Scientists widely acknowledge that immunotherapy is remarkably efficient for advanced bladder cancer, the most common malignancy of the urinary system (Kamat et al., 2016; Lopez-Beltran et al., 2021). Therefore, it is necessary to identify an immune-related biomarker to predict the prognosis of BLCA patients. In this study, we explored the genomic alterations present in high-expression PD-L1 and PD-1 samples, as well as the differentially expressed genes between PD-L1/PD-1 high- and low-expression samples. Herein, we aimed to seek out immune-related genomic signature predicting survival outcome of bladder cancer and attempted to explore its value as biomarker in clinical practice.

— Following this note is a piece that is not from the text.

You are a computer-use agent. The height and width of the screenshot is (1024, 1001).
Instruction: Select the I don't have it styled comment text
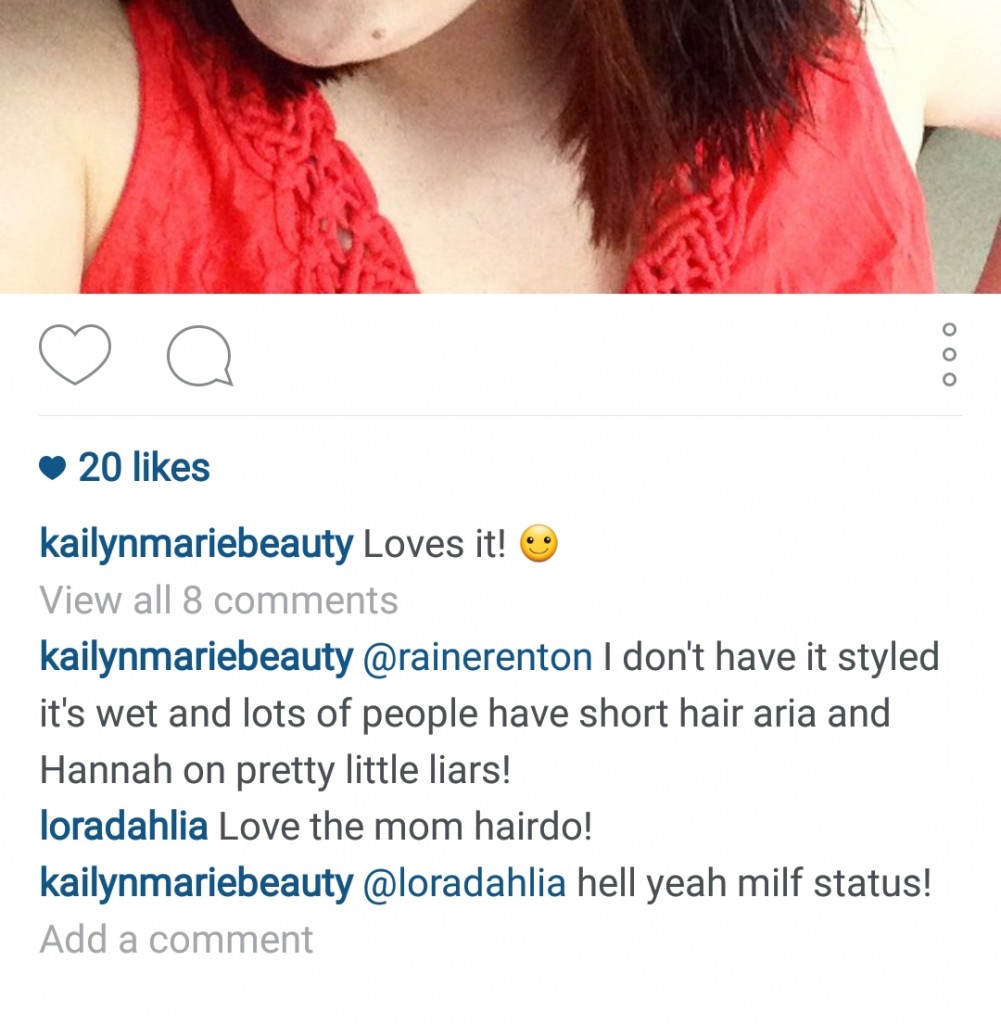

Firstly, we selected the PD-1/PD-L1 mutational signatures from 16,542 genes when their mutational frequency and the fold change value of mutant to wild met our expectation. Later we performed differential expression analysis between the top 25% of PD-1/PD-L1 expression and the remaining low expression samples, further screening condition of |log2FC| ＞1.5 with statistical significance determined PD-1/PD-L1 -associated DEGs. By analyzing the overlapping genes, we fortunately identified two immune microenvironment-related gene—sortilin related receptor 1 (SORL1) and TOX high mobility group box family member 3 (TOX3).

It is worth noting that a minor allele of TOX3 has been widely reported to implicate in an elevated risk of breast cancer (Stevens et al., 2011; Man et al., 2020) and be associated with the prognosis of patients (Fasching et al., 2012). Besides, research found TOX3 may play a vital part in the prognosis and treatment of gastric cancer (Zhang et al., 2013) as well as be a therapeutic target for clear renal cell carcinoma (Jiang et al., 2019) and colorectal cancer (Saleh et al., 2020). In TCGA database, it also predicts favorable survival outcomes for BLCA samples with p < 0.05, nevertheless, this underlying biomarker was denied by GSE48075 validation cohort (p > 0.05). Therefore, SORL1 is the only remaining genomic signature with prognostic value.

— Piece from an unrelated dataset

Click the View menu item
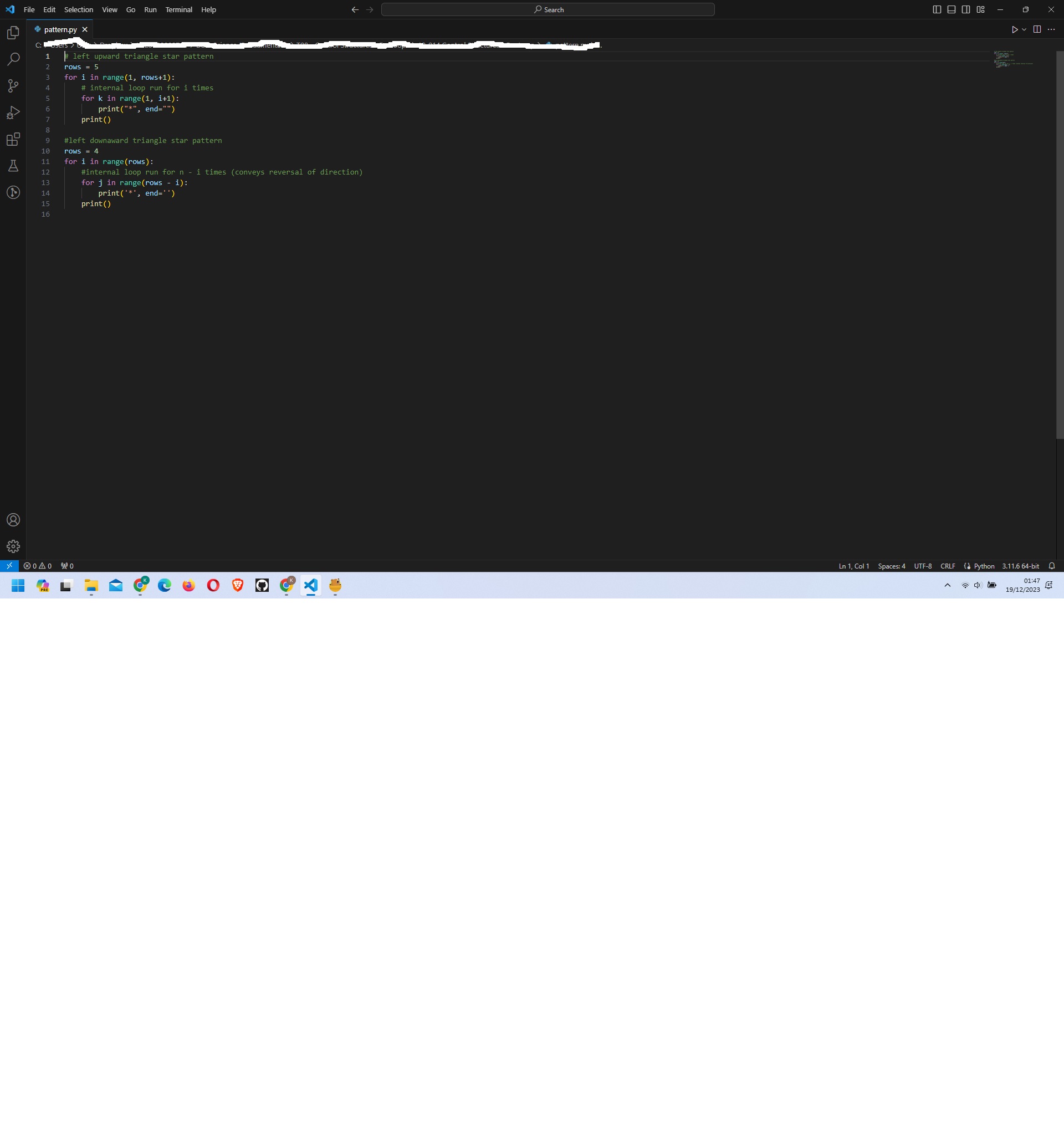This screenshot has height=1131, width=1064. coord(109,9)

SORL1, also known as SORLA or LR11, encodes a protein belonging to the vacuolar protein sorting 10 (VPS10) domain-containing receptor family and the low-density lipoprotein receptor (LDLR) family. We found that mutation of this gene is associated with Alzheimer’s disease (Campion et al., 2019) and hematologic neoplasms (Sakai et al., 2012; Kawaguchi et al., 2013; Ohwada et al., 2015). According to Pietilä et al. (2019), the depletion of SORL1 triggers HER2 accumulation in dysfunctional lysosomes, and SORL1-silenced cells showed antiproliferative effects on not only breast cancer but also bladder cancer by regulating oncogenic receptor tyrosine kinase (RTK) signaling. This group further investigated the role of SORL1 in mediating targeted therapy resistance in breast cancer and discovered that SORL1 is necessary for HER2-HER3-driven oncogenic cell growth (Al-Akhrass et al., 2021). However, Michael et al. (2019) discovered that the downregulation of SORL1 expression facilitates tumor growth in a transplant tumor model and relatively low expression predicts a worse prognosis in human breast, lung, and gastric cancer patients. However, we have yet to determine the precise mechanism of this finding.

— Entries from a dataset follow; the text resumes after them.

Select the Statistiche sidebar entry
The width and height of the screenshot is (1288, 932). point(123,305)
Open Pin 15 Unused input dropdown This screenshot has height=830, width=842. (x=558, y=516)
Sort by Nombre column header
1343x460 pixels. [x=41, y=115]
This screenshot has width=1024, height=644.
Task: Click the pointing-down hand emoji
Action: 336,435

The results of our study indicate that SORL1 is a protective factor in bladder cancer. A comparatively lower SORL1 expression level increased metastasis risk and was associated with relatively advanced disease stages, while a higher expression level of SORL1 was associated with a favorable prognosis in BLCA patients. The difference in protein expression levels between tumor and normal tissues further demonstrates the reliability of our analysis.

We selected SORL1 from the PD-1/PD-L1-associated genomic signature. Consistently, a negative correlation was observed between the expression level of SORL1 and that of PD-1/PD-L1. PD-1 and PD-L1 are immunosuppressive molecules. Therefore, the upregulation of SORL1 expression inhibited the expression of PD-1/PD-L1 and then reduced the state of immune suppression, reactivating immune cells and allowing them to attack tumor cells. This may explain why SORL1 is a protective factor against bladder cancer.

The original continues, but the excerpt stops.